**DATASET EXTRACT:**
=== Begin Enclosure ===

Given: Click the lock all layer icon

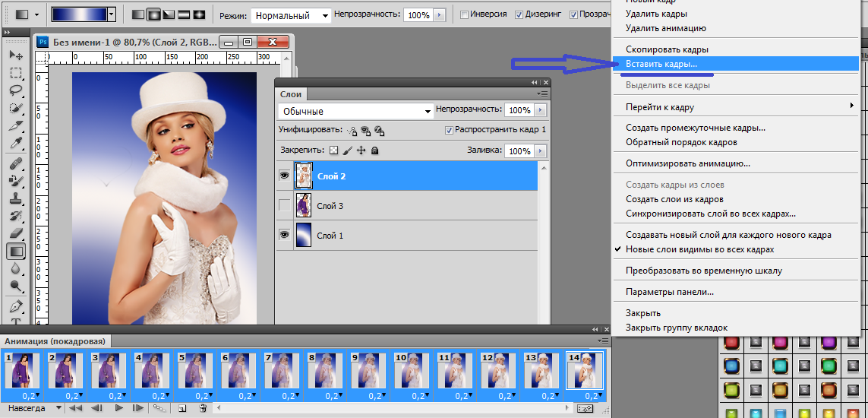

=== End Enclosure ===
=== Begin Enclosure ===

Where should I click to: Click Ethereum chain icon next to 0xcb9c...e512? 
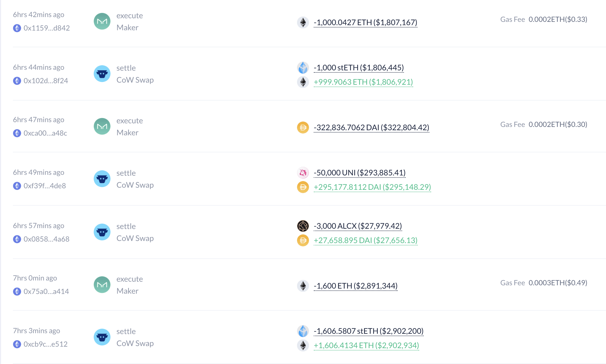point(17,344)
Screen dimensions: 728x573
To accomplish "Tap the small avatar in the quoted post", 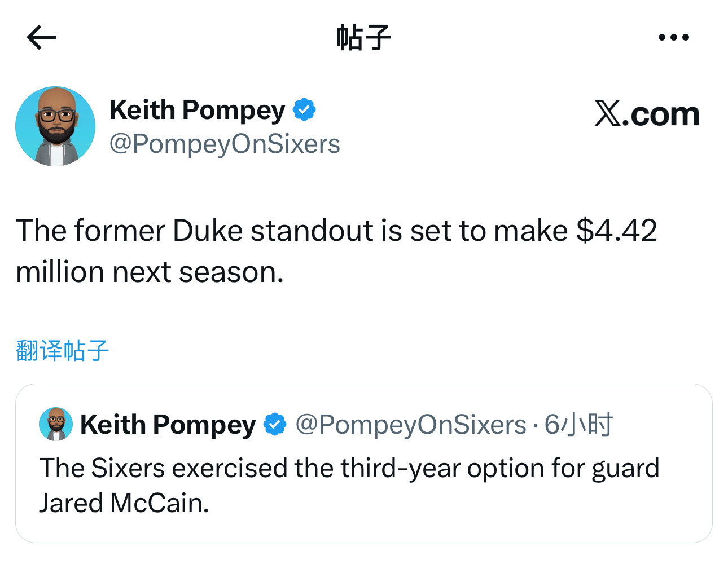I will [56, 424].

=== End Enclosure ===
=== Begin Enclosure ===

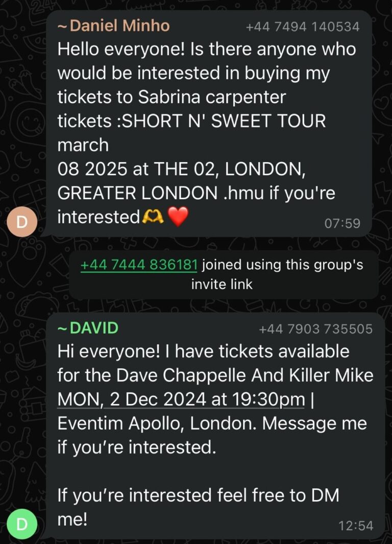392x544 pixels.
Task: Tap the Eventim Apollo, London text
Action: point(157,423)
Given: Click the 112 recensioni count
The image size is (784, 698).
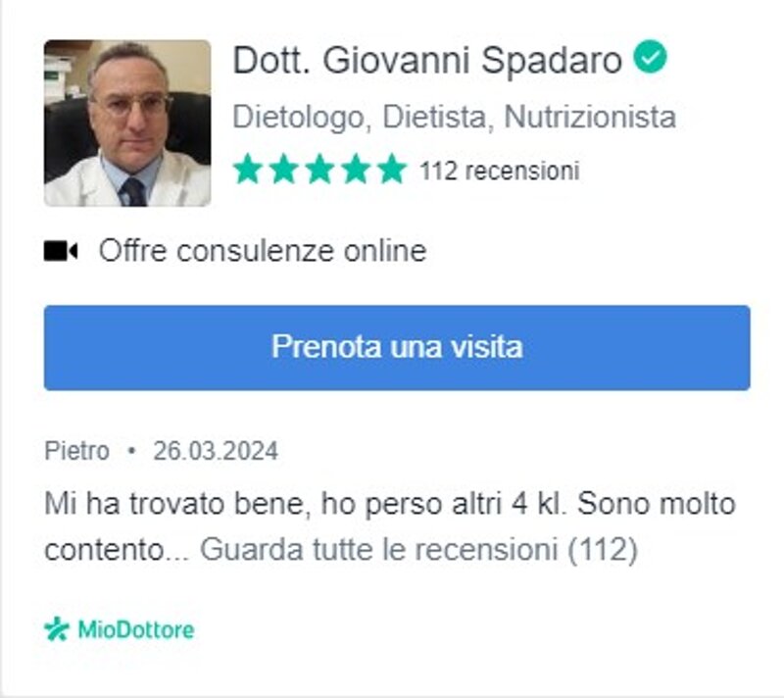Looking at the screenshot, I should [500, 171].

=== End Enclosure ===

**WHAT IS REQUIRED:** Look through the entries, and return every line that the word "Given" appears in.

**RESPONSE TO THE EXERCISE:**
Given: Click the lock all layer icon
Given: Click the 112 recensioni count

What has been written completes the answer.